Look at the data below and print exactly the lines from its first line through the line with "Open the #mysunshine hashtag"; the pictures stay out of the copy.

** Opening Dataset block **

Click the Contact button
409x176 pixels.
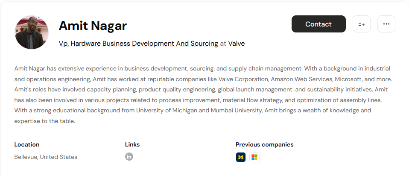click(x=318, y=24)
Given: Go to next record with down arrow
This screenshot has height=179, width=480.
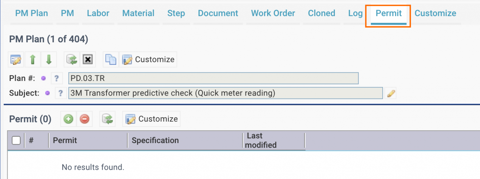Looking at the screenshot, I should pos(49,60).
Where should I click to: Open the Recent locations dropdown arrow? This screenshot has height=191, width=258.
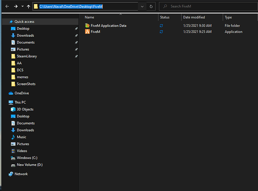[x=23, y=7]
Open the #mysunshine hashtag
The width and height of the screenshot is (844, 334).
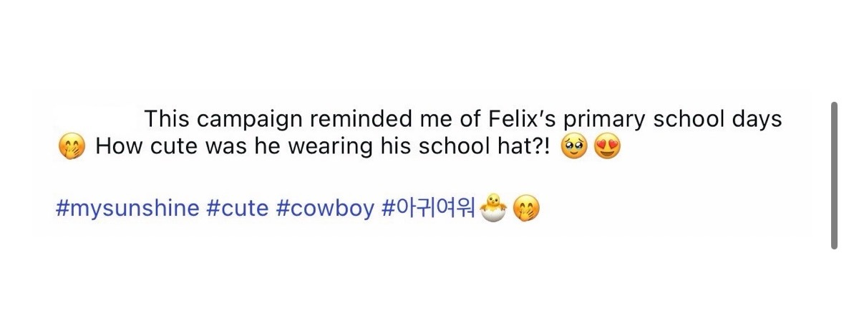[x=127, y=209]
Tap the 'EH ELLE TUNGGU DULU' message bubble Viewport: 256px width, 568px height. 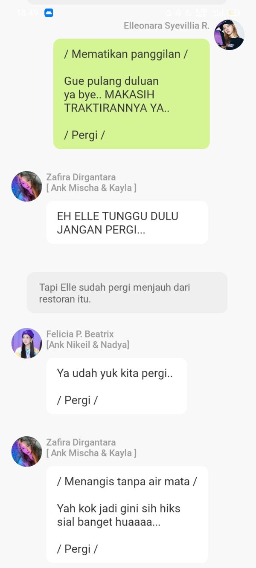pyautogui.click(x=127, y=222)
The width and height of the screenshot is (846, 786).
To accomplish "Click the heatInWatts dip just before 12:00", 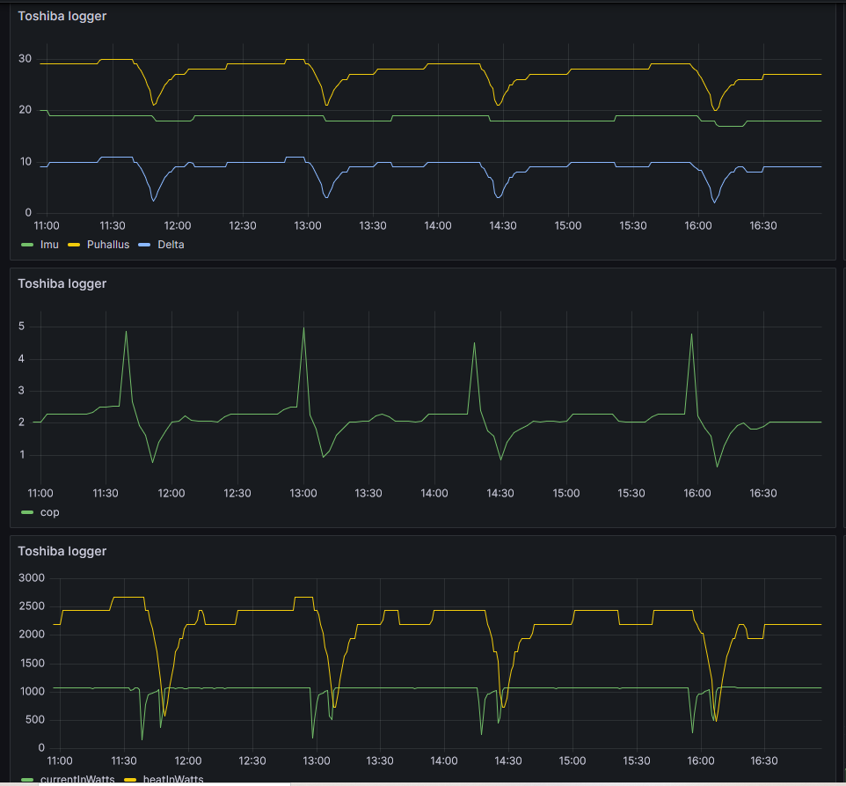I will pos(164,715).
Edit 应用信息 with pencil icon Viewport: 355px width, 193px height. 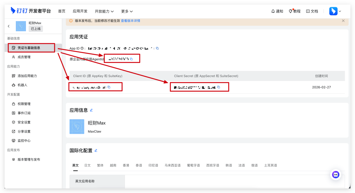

** Closing Dataset block **

# Response for this exercise:
Click the Contact button
409x176 pixels.
click(x=318, y=24)
Given: Go to next record with down arrow
This screenshot has height=179, width=480.
Looking at the screenshot, I should pos(49,60).
Where should I click to: Open the Recent locations dropdown arrow? This screenshot has height=191, width=258.
[x=23, y=7]
Open the #mysunshine hashtag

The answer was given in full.